Contradictoire, prononcé publiquement le 26 février 2025, par mise à disposition de l’ordonnance au greffe de la cour, les parties en ayant été préalablement avisées conformément à l’article 450 al 2 du code de procédure civile.
Signée par monsieur Michaël JANAS, premier président et par madame Murielle LOYSON, greffier, à laquelle la décision a été remise par le magistrat signataire.
EXPOSE DU LITIGE
Depuis 2007, Monsieur [H] [I] et Madame [L] [I] sont domiciliés sur un bien situé BY n°[Cadastre 1] [Adresse 6] aux [Localité 3]. Le 16 novembre 2007, ils ont fait connaître leur intérêt pour l’achat dudit bien appartenant à Monsieur [D] [T].

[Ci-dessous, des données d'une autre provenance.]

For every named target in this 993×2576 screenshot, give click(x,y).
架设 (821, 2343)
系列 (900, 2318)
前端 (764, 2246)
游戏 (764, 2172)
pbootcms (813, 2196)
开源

Par acte d’huissier de justice du 17 juin 2022, Monsieur [T] a fait délivrer à Monsieur et Madame [I] un commandement de payer la somme de 112'832,51 euros, agissant notamment en vertu d’une convention d’occupation précaire intervenu aux [Localité 3] le 12 mai 2015 stipulant un loyer mensuel de 1'300 euros et des charges mensuelles en sus. L’acte mentionnait le risque d’une procédure judiciaire de résiliation du bail et d’expulsion à défaut de paiement dans le délai de deux mois à compter de la délivrance de l’acte.
Le 10 février 2023, Monsieur [T] a fait assigner Monsieur et Madame [I] devant le juge des contentieux de la protection du tribunal judiciaire de Pointe-à-Pitre aux fins notamment de voir ordonner l’expulsion des époux [I] desdits lieux et de les voir condamner au paiement de diverses sommes à titre d’indemnités.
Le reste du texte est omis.